I am writing this oh-so-rare post with a cat snuggled down on my lap. Nothing odd about that, you might think (apart from the fact that I am writing a post at all, when I seem to have given up such things over a year ago). But hold on a minute, all the house cats left here months ago to live 1000 km away in Derby. So who is this familiar beast warming my thighs?
Three years ago, Val wrote “Mother Cat has once again gone walkabout, and has been gone now for such a long time (more than three weeks), that we really don’t think she will be coming back.”
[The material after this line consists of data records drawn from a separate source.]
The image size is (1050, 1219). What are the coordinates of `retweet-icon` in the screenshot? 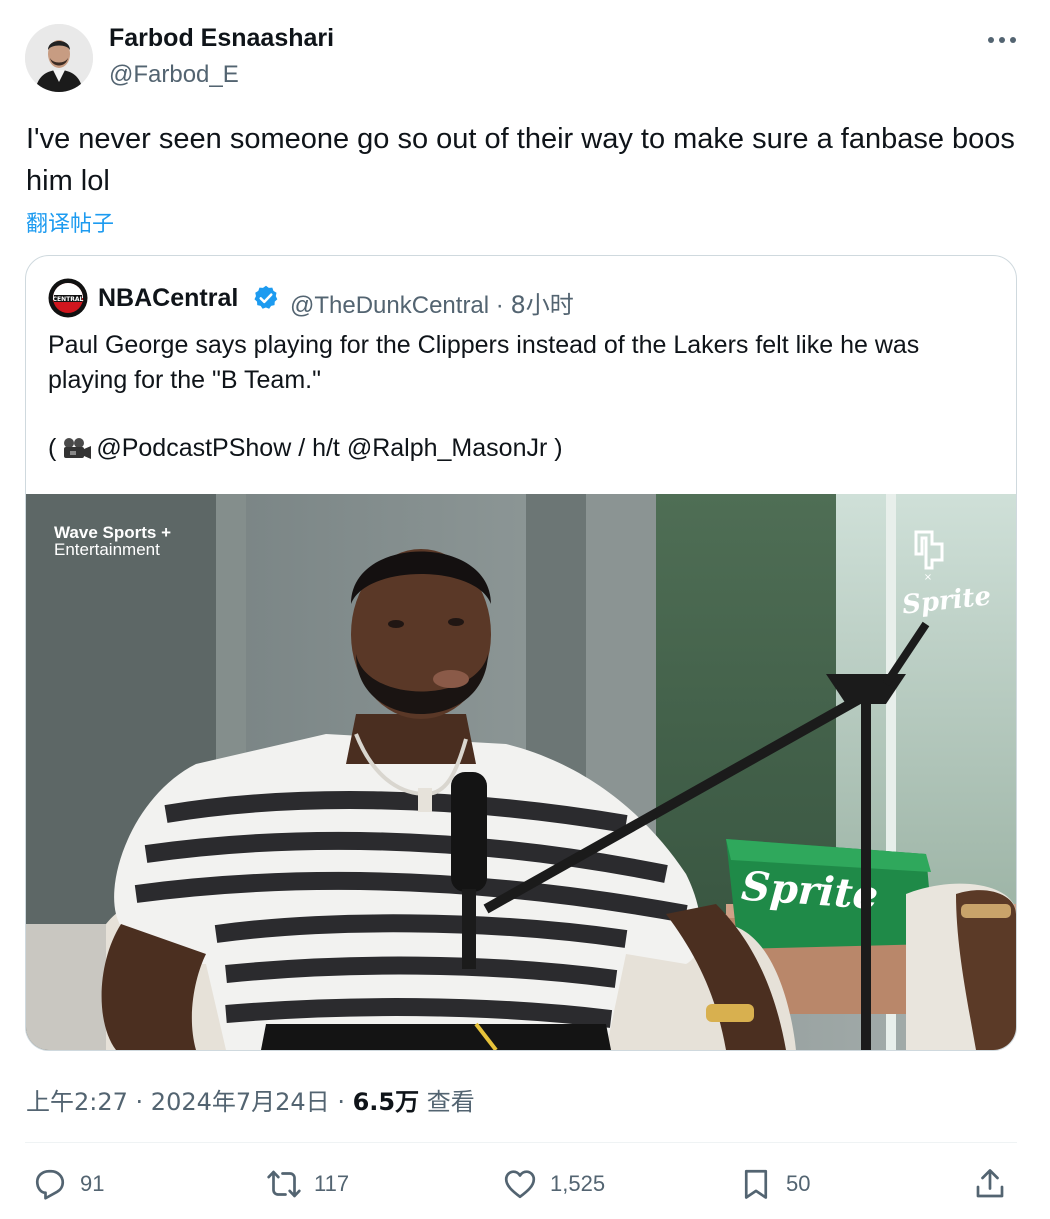 It's located at (284, 1184).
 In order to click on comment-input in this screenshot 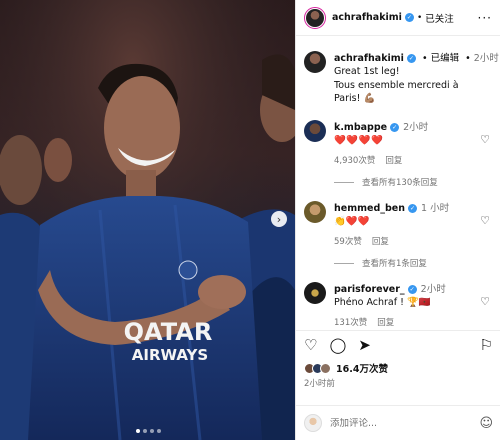, I will do `click(395, 423)`.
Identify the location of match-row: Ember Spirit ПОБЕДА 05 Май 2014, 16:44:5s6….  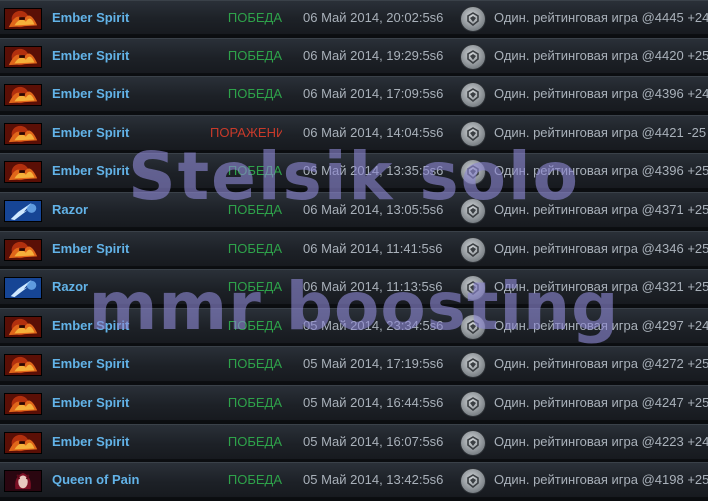
(354, 402).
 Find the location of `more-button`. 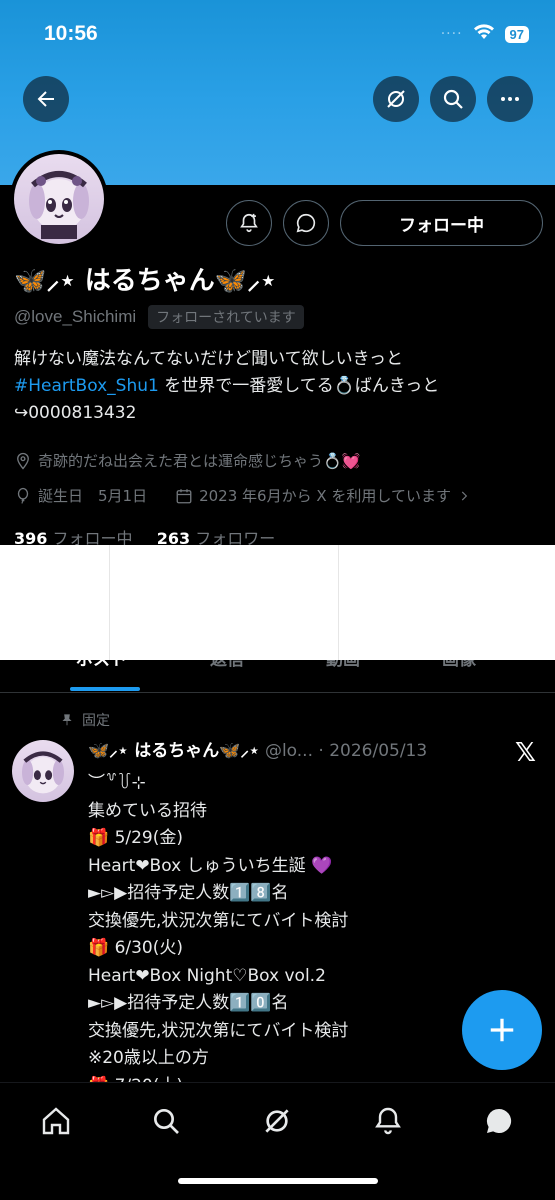

more-button is located at coordinates (510, 99).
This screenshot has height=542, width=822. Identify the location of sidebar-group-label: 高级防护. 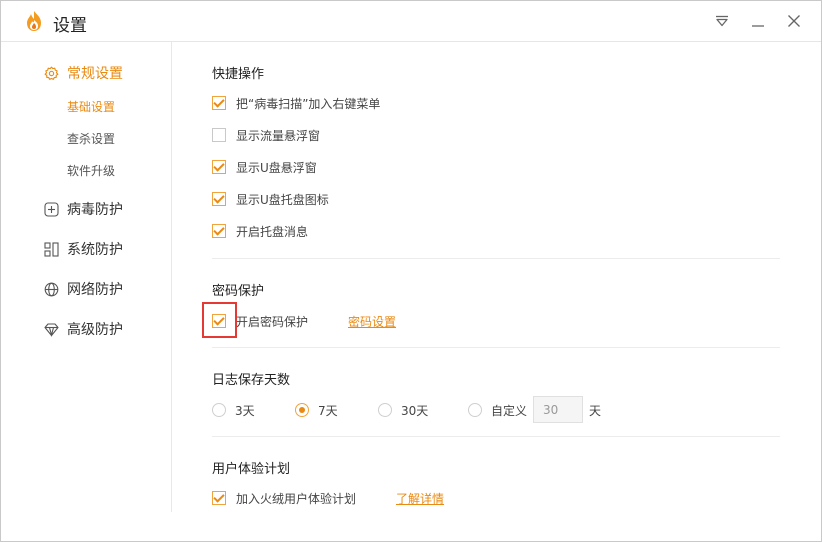
(95, 330).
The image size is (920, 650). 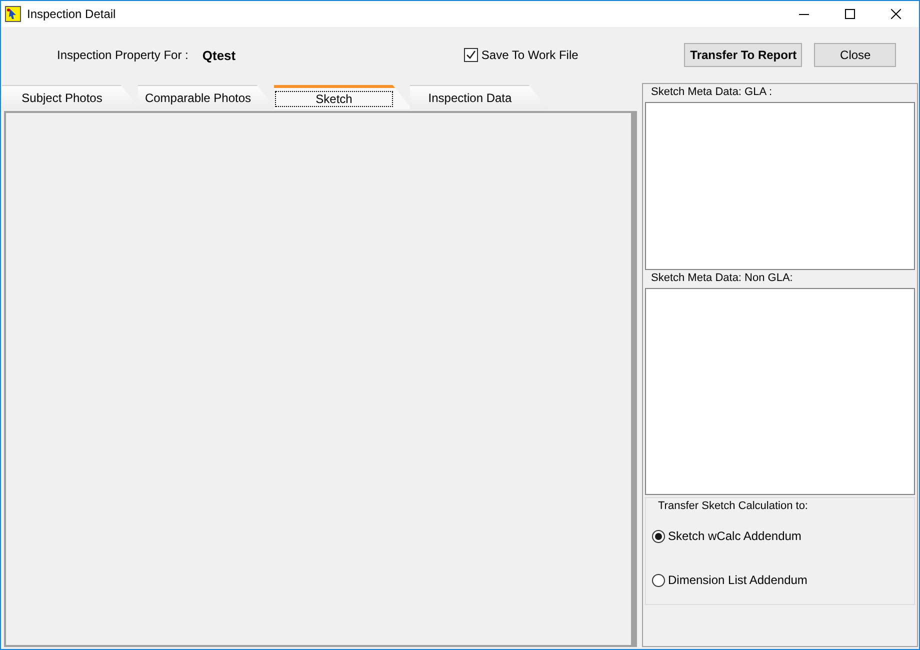 What do you see at coordinates (733, 507) in the screenshot?
I see `group-title: Transfer Sketch Calculation to:` at bounding box center [733, 507].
She had gone missing for a week in March 2010, returning as if nothing had happened. Then at the end of April 2010 she was gone again, this time apparently for ever. Val tried to be optimistic: “Of course is it quite possible that Mother Cat is squashed and flat in the middle of a busy road somewhere, or that she has succumbed to some mystery illness and chosen to Do the Honourable Thing, and die alone under a bush, rather than infect her family with the dreadful disease. But knowing Mother Cat as we know her, we really think that she is probably living a life of luxury in someone else’s home. Not squashed and flat, but round and fat, and feeling not one iota of feline guilt for having gone away forever and a day, and not even so much as thought about sending us a postcard.”
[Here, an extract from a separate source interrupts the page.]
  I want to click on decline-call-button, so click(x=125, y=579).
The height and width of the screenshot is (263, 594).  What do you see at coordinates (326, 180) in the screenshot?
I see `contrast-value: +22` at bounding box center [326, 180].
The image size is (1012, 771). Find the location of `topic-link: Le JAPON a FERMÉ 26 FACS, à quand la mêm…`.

As time went by, we reached the point when we wondered no more. Even Mother’s name was re-assigned to a new cat, as Barn Cat became Barn Mother and eventually just Mother. Original Mother became no more than a fond memory, one of many loved-but-long-departed cats that have brightened our lives.
Until this morning.
A miaow at the door? The barn cats don’t normally do that. Perhaps there’s something wrong. The dogs are interested, so perhaps I’d better have a look . . . .
And there she is, as bold as you like. She’s perhaps a bit thin, and certainly keen to have something to eat.
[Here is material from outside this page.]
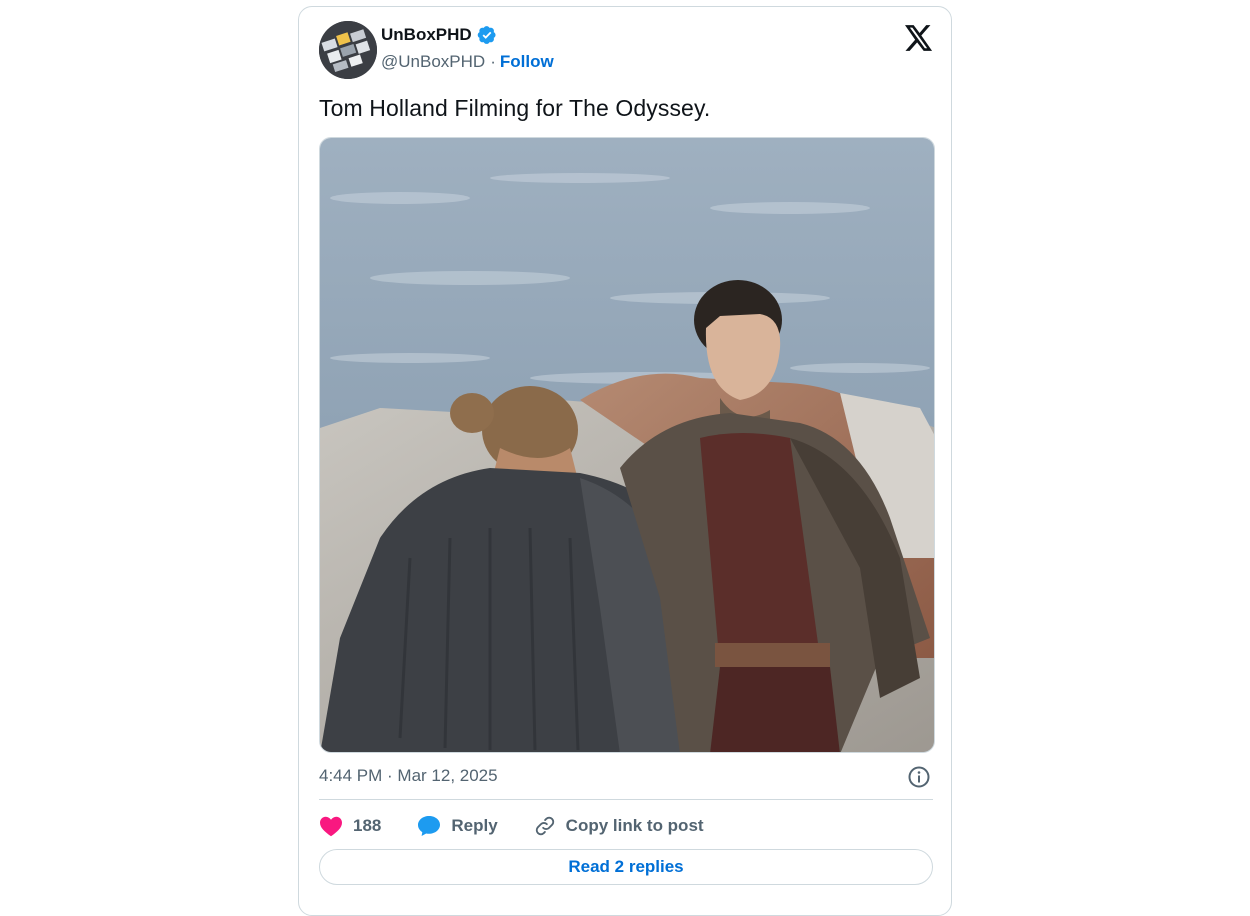 The image size is (1250, 916). I want to click on author-display-name: UnBoxPHD, so click(426, 35).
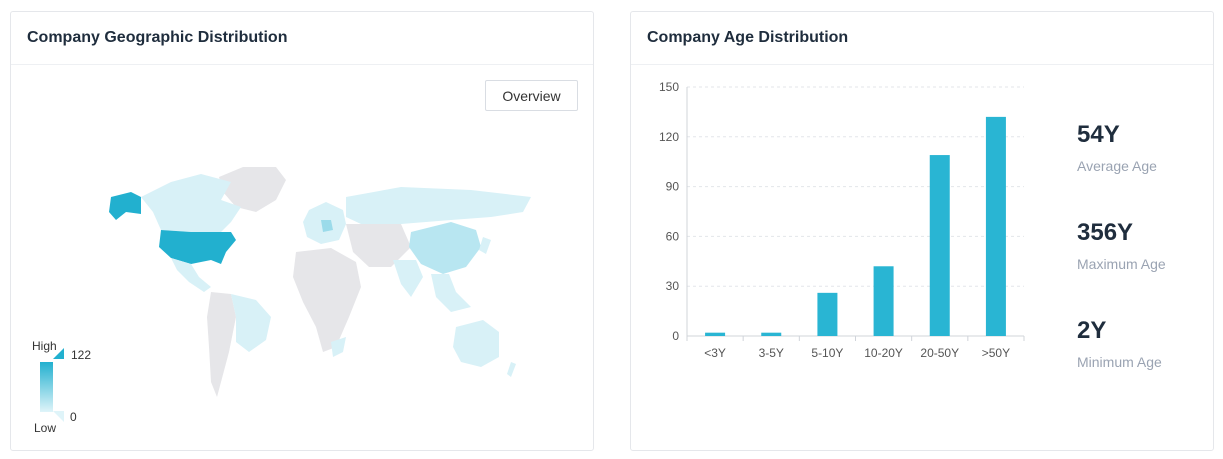 This screenshot has width=1223, height=459. Describe the element at coordinates (922, 38) in the screenshot. I see `age-card-header: Company Age Distribution` at that location.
She can’t decide whether eating or stroking is the greatest priority, so she alternates between stuffing herself and leaping up into my arms.
I am just gobsmacked. Three years!
Perhaps the word has gone out on the cat grapevine that the house is now empty. Mother has realised that she could be on to a good thing, and has abandoned her home, wherever that was.
Anyway, she’s back as though nothing has changed. And in she comes. Never mind the dogs!
She’s in a better condition than Shakespeare’s prodigal, but she’s a welcome returner. It’s really great to see her. I wonder how long she will stay . . . . . .
How like the prodigal doth she return,
With over-weather’d ribs and ragged sails,
Lean, rent and beggar’d by the strumpet wind!